If you're a Williams fan, I think you'll enjoy it. The poetry is much less dense than (say) Taliessin through Logres. Like this query about an editor's bete noir:

PHILLIDA [making the sign of the magical pentagram] Art though purged as by fire and by water made clean?
THE MANUSCRIPT I mean what I say and I say what I mean.

I wish we had a team like theirs at work.


Texan99 said...

I've just sent off for "The Greater Trumps." I've read a few CW books with pleasure, though perhaps I'm not a committed fan. This one sounds interesting.

Assistant Village Idiot said...

The sense that something dominant but unseen underlays much of life was common among writers in GB in that generation and the one preceding it. Inklings friend Owen Barfield was an anthroposophist, for example. Yeats was a pretty thorough occultist. American fundamentalists, perhaps more influenced by German and other continental theology, have never felt as comfortable with Lewis and Tolkien because their response to such ideas was not reflexive and entire rejection.

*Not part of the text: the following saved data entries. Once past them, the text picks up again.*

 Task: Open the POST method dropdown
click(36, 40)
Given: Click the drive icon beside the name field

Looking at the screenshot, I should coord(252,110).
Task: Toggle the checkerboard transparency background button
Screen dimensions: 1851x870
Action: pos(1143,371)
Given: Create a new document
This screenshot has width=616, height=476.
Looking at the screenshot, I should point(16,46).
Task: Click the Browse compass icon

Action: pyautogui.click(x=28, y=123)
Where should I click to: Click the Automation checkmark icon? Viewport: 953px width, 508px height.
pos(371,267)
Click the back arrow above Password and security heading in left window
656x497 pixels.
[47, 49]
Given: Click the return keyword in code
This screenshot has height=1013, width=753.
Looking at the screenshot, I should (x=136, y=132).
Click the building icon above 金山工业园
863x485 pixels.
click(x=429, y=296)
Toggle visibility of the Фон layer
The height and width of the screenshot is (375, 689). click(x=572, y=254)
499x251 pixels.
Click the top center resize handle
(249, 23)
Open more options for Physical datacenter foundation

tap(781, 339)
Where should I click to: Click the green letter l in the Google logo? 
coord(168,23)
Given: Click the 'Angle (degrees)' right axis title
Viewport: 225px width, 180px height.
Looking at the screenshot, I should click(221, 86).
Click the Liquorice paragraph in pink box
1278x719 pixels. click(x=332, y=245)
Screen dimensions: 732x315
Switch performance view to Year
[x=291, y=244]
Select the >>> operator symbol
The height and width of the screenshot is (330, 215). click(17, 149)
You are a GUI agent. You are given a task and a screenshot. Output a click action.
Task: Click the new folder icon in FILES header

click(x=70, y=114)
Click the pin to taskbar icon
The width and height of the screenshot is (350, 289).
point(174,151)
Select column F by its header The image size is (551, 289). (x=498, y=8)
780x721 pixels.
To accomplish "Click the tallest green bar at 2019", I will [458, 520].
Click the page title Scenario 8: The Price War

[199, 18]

I was interested in the occult before I became a Christian, and so have kept more distance than others might for entirely personal reasons.

Texan99 said...

I have no idea whether Lewis et al. were correct in thinking that many traditions of fairies, spirits, magic, and so on were reflections of truth that were all properly subsumed in Christianity, but it's a terribly appealing approach for me. I'm not one to worry about whether Christmas trees are pagan, for instance; I celebrate the cycle of the seasons as a part of creation that's lawful for me to appreciate, and therefore am completely open to most pagan seasonal rites. I'm prepared to accept that God could speak through archetypes like Tarot cards if He chose. I don't actually think He does in real life, but it works for me in a story.

Lewis always was careful to note the overriding need to keep God at the pinnacle. Powers that would lead to black magic and spiritual ruin if pursued for themselves might be no more than servants of God if practiced obediently. Also, more mundanely, magical elements in stories are very satisfying as metaphors for power and insight into the reality behind surfaces.

I find that I can't enjoy magic stories unless they're in a strongly moral framework. That was true even when I was an atheist. I can't abide nihilistic magic or horror stories. Give me good guys and bad guys, and the good guys should win.